Confirmed via godbolt: https://godbolt.org/z/FexRgJ
The problem is if (f.x) gets lowered too early. This is not directly a VPR issue either. Changing the code slightly: #include <stdint.h> struct foo { uint32_t x:20; }; int bar(struct foo f) { uint32_t y = (uint32_t)f.x; if (y) { y *= 4096; if (y<200) return 1; else return 2; } return 3; } GCC is able to optimize it.

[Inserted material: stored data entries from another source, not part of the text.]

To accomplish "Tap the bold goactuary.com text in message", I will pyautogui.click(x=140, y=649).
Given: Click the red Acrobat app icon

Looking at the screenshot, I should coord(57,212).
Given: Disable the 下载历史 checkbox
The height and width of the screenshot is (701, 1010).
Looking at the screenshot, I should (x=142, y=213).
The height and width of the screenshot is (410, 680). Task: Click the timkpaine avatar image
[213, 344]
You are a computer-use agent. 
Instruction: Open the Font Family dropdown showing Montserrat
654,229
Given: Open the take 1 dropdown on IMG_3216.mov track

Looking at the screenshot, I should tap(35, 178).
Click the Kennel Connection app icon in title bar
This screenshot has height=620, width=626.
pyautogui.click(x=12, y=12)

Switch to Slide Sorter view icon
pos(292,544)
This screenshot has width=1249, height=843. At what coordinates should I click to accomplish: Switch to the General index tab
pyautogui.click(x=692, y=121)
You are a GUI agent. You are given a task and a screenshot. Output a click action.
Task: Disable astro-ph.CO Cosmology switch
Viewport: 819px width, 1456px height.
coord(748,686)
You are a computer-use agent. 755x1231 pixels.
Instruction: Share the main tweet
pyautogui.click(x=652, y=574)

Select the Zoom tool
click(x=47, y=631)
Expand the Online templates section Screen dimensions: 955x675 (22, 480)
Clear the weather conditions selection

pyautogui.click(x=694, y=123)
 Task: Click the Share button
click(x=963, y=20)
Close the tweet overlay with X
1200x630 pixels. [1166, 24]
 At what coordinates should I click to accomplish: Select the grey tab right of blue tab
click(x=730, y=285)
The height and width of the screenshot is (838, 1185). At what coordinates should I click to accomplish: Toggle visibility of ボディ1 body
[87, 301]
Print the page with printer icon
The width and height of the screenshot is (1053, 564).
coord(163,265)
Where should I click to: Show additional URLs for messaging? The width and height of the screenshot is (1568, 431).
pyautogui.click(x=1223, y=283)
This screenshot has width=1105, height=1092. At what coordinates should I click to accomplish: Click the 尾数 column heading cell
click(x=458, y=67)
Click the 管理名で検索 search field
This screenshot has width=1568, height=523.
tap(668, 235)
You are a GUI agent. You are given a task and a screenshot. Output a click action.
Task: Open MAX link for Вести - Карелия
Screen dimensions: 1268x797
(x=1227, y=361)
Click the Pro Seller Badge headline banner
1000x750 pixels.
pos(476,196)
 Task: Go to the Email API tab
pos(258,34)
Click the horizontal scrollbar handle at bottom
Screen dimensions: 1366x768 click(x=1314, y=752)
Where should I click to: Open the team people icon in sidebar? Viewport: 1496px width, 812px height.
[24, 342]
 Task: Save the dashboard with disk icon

Just to quote EVRP sees <bb 2> : _1 = VIEW_CONVERT_EXPR<unsigned int>(f); _2 = _1 & 1048575; if (_2 != 0) goto <bb 3>; [INV] else goto <bb 6>; [INV] <bb 3> : _3 = f.x; _4 = (unsigned int) _3; y_8 = _4 * 4096; if (y_8 <= 199) thus the f.x != 0 test has been folded by one of those $?%&! permature fold-const transforms to if ((BIT_FIELD_REF <f, 32, 0> & 1048575) != 0) the fix is to get rid of those (and fix the "fallout").
Mine for GCC 13.
No longer working on bitfields optimization. Maybe in a few years I will be again but not today.